## Try it
Reproduce verbatim the lines of the material below, starting at the line with "Shop (75, 72)" and ending at the line with "England (289, 1448)", both inclusive; skip the rest.

## Records provided
<<<<

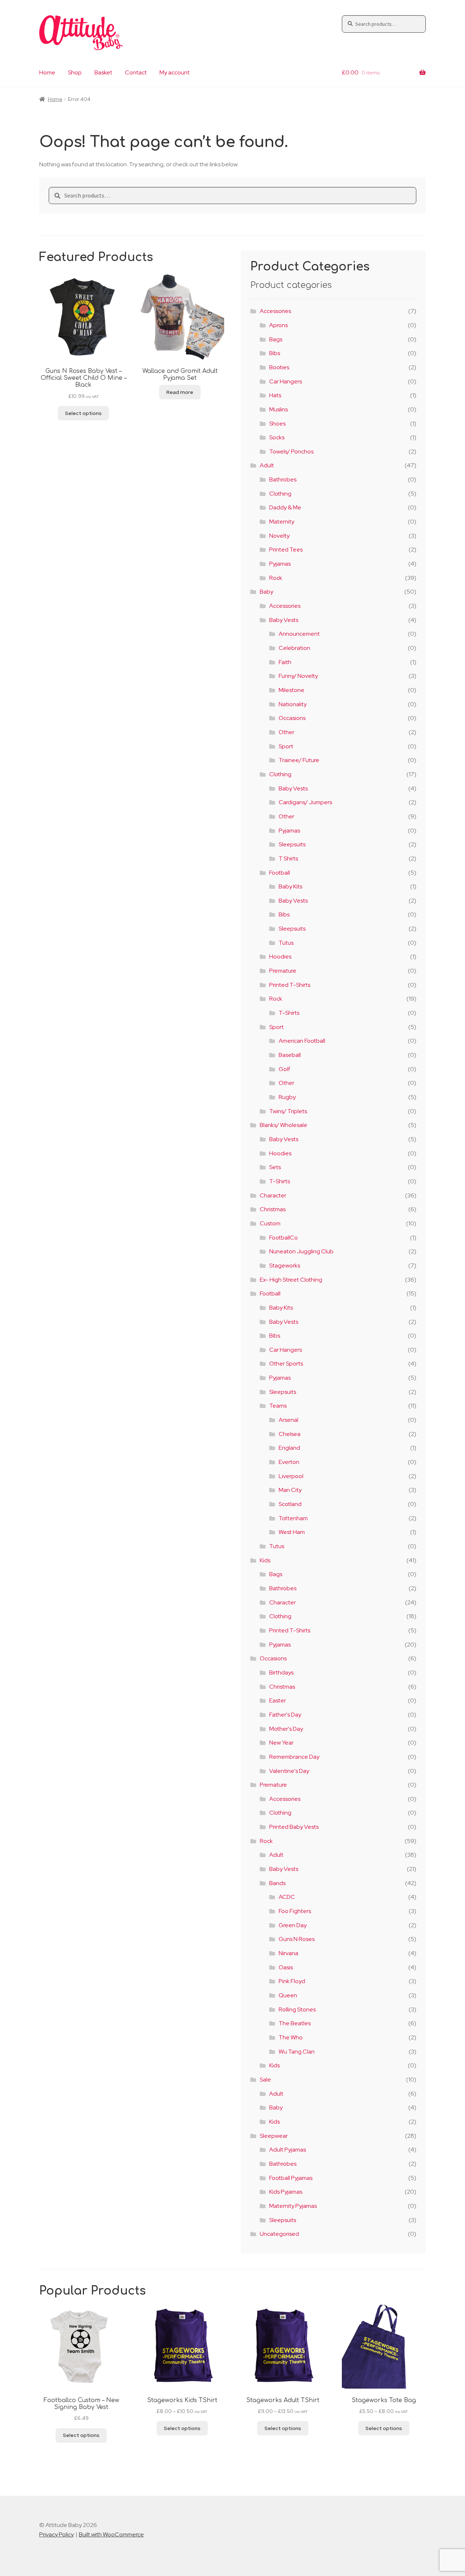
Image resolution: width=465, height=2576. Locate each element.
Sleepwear (274, 2136)
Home (47, 72)
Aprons (278, 325)
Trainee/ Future (299, 760)
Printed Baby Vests (294, 1827)
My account (174, 72)
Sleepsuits (292, 844)
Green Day (293, 1925)
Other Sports (286, 1363)
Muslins (278, 409)
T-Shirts (289, 1013)
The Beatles (295, 2023)
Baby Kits (290, 886)
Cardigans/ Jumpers (305, 802)
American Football (302, 1041)
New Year (281, 1742)
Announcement (299, 634)
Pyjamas (280, 563)
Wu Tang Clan (297, 2051)
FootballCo (283, 1237)
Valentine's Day (289, 1771)
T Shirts (288, 858)
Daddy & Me (285, 507)
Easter (277, 1700)
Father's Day (285, 1714)
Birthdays (281, 1672)
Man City (290, 1490)
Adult (267, 465)
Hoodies (280, 956)
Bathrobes (282, 479)
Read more (179, 392)
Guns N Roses (297, 1939)
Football (279, 872)
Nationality (293, 704)
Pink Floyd (292, 1981)
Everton (289, 1462)
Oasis (286, 1967)
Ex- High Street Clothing (291, 1279)
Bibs (274, 353)
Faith (285, 662)
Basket (103, 72)
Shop (75, 72)
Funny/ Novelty (298, 676)
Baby (266, 591)
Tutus (286, 943)
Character (273, 1195)
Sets (275, 1167)
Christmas (273, 1209)
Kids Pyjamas (285, 2191)
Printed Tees (286, 549)
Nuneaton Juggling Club (301, 1251)
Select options (83, 413)
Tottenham (293, 1518)
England (289, 1448)
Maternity (281, 521)
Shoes (277, 423)
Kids (265, 1560)
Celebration (294, 648)
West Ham (292, 1532)
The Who (291, 2037)
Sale (265, 2079)
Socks (276, 437)
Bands (277, 1883)
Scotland (290, 1504)
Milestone (291, 690)
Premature (282, 970)
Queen (288, 1995)
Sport (286, 746)
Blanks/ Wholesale (283, 1125)
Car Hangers (285, 381)
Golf (284, 1069)
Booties (279, 367)
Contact (136, 72)
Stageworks (284, 1265)
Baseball (290, 1055)
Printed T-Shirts (289, 985)
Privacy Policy (56, 2534)
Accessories (275, 311)
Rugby (287, 1097)
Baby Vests (283, 620)
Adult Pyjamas (287, 2149)
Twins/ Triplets (288, 1111)
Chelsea (289, 1434)
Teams (278, 1405)
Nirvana (288, 1953)
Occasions (292, 718)
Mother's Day (286, 1729)
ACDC (287, 1897)
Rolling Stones (297, 2009)
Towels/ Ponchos (291, 451)
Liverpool (291, 1476)
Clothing (280, 493)
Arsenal (288, 1420)
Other (286, 732)
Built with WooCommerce (111, 2534)
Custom (270, 1223)
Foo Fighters (295, 1911)
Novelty (279, 536)
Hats (275, 395)
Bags (275, 339)
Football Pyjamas (290, 2178)
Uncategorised (279, 2234)
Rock (275, 578)
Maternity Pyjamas (293, 2206)
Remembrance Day (294, 1757)
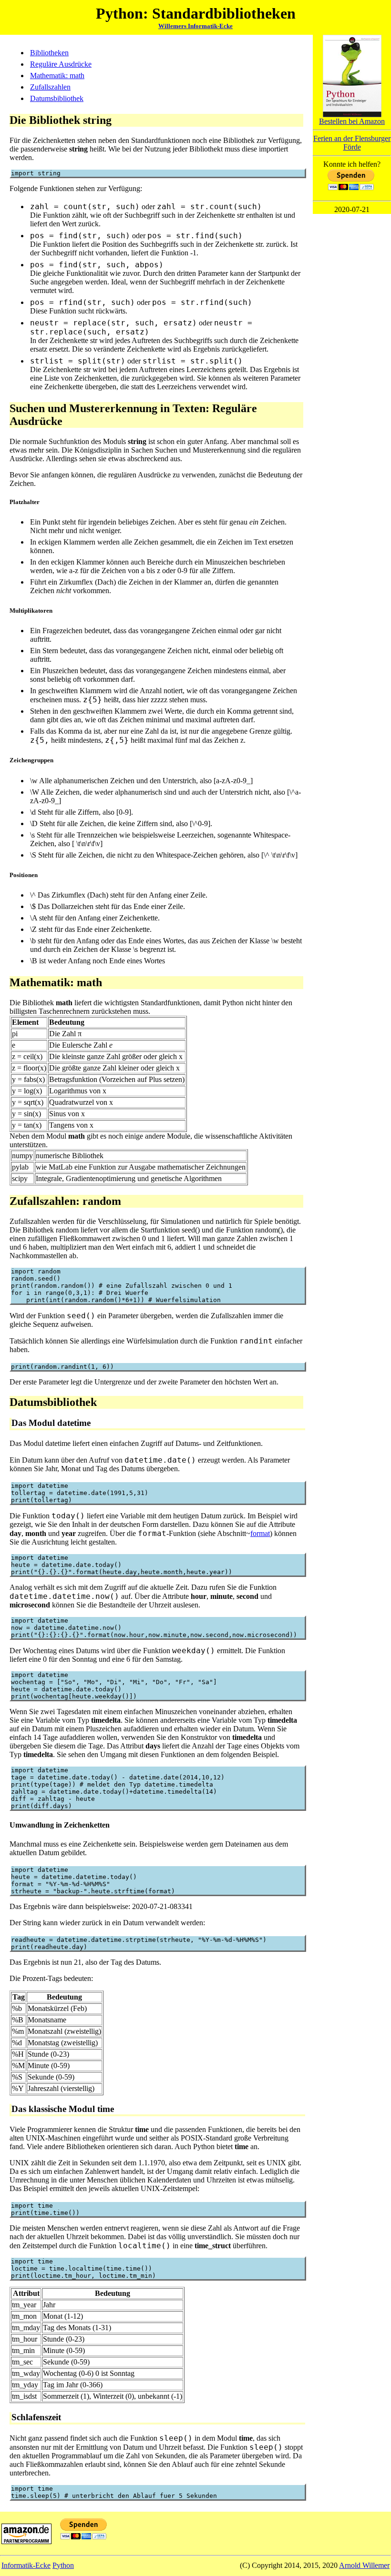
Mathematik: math (57, 75)
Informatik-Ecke (26, 2565)
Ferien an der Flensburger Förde (352, 142)
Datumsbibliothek (56, 98)
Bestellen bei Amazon (352, 121)
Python (63, 2565)
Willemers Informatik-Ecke (195, 26)
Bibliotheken (49, 53)
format (260, 1533)
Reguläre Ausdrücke (61, 64)
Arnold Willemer (364, 2565)
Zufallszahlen (50, 87)
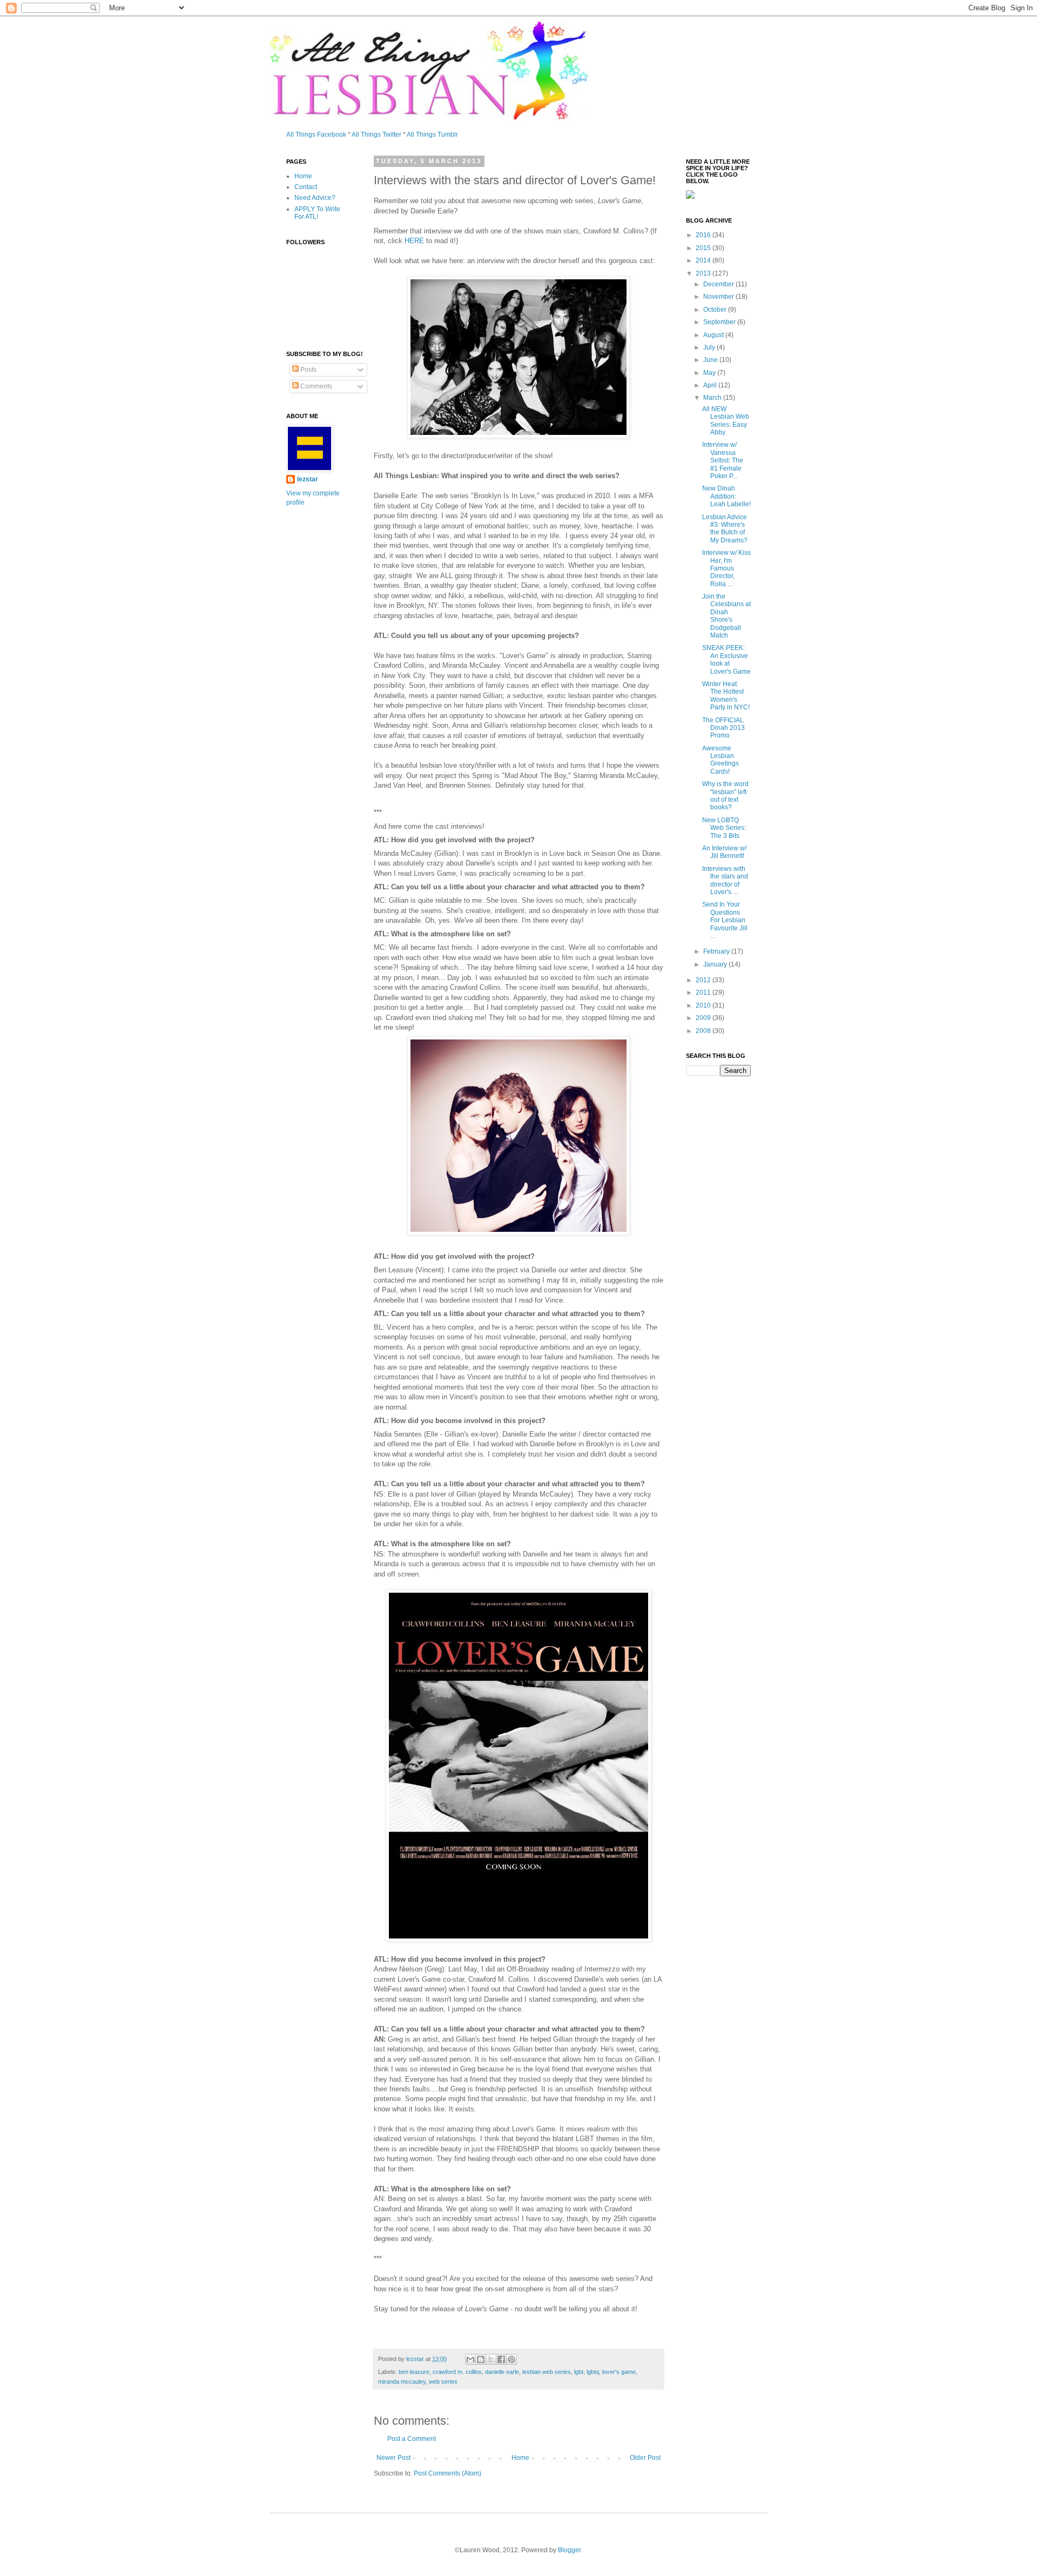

>>>>

## Answer for the task
Shop (75, 72)
Funny/ Novelty (298, 676)
Baby (266, 591)
Tutus (286, 943)
Character (273, 1195)
Sets (275, 1167)
Christmas (273, 1209)
Kids Pyjamas (285, 2191)
Printed Tees (286, 549)
Nuneaton Juggling Club (301, 1251)
Select options (83, 413)
Tottenham (293, 1518)
England (289, 1448)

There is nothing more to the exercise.